A typical MFC is composed of two separate chambers, the anode and the cathode, separated by a proton exchange membrane (PEM). Bacteria are grown in the anode under anaerobic condition. The electrons are the product of the bacteria metabolism. The lack of oxygen as acceptor enables the electrons to be transferred to the electrode. In the cathode, electrons combine with oxygen and protons to form water.
How it works
Life in the anode
In the anode there is no oxygen and bacteria must survive under anaerobic conditions. Our system uses E. coli as the model organism. E. coli is a facultative anaerobic bacterium, able to live without oxygen undergoing fermentation. In these conditions, the bacterial metabolism is slowed down and thus affecting the electrons production. Our idea is to increase E. coli viability in the anaerobic anode, in order to optimize electricity production.
Exploiting sunlight power: Proteorhodopsin
Proteorhodopsin (PR) is a light-powered proton pump that belongs to the rhodopsin family. This 7-transmembrane protein exploits light to create an outward proton gradient, increasing the proton motive force (pmf) across the membrane. The generated pmf can subsequently power cellular processes. In particular, PR supports a light-driven ATP synthesis as proton reenter the cell through the H+-ATP synthetase complex. Therefore PR should increase the lifespan of E. coli and the electron flow under anaerobic conditions.
Retinal-producer: blh
Proteorhodopsin needs retinal as chromophore. In the MFC, PR-engineered E. coli can be supplemented with all-trans-retinal. A cheaper solution is to engineer a retinal-producer E. coli with β-carotene 15,15’-dioxygenase (encoded by the gene blh), an enzyme that splits one molecule of β-carotene into two molecules of retinal. We also engineered E. coli with enzymes required for β-carotene production.
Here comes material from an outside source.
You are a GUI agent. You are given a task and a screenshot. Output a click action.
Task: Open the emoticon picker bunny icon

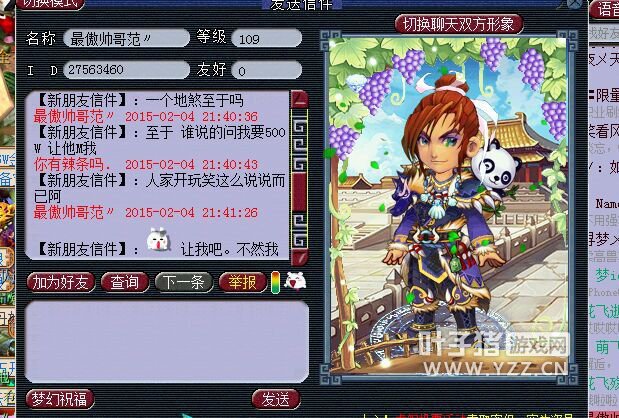click(x=295, y=281)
How can electrons be stolen?
Electrons can be stolen by exogenous mediators or by expressing heterologous-cytochrome in E. coli. Shewanella odenensis Mtr electrons transport pathway transfers metabolic electrons across the double membrane. Electrons are transported from CymA to MtrA and from MtrA to MtrC through the MtrCAB complex. The electrons coming out from MtrC are in direct contact with the electrodes. Alternatively, electrons can be transferred to the electrodes by exogenous chemical redox molecules called mediators (e.g. neutral red and methylen blue).
pncB: an electron producer booster
We planned to increase electrons production by over-expressing pncB. This gene encodes for the enzyme NAPRTase (nicotinic acid phosphorbosyl-transferase) that catalyzes the formation of nicotinate mono-nucleotide, a direct precursor of NAD, starting from NA. The presence of higher levels of NAD should push the cell to produce more electron carriers molecules (NADH), thus increasing electricity.
Explore our idea!
A glance into the future
MFCs provide new opportunities for the sustainable energy production, a rapidly evolving technology. In particular, our controlled and self-sustainable platform could have many future applications. We envision that our Solar pMFCs will become a valid cheaper and greener alternative to modern photovoltaic panels. Solar energy activates the system, that provides electricity to sustain domestic needs.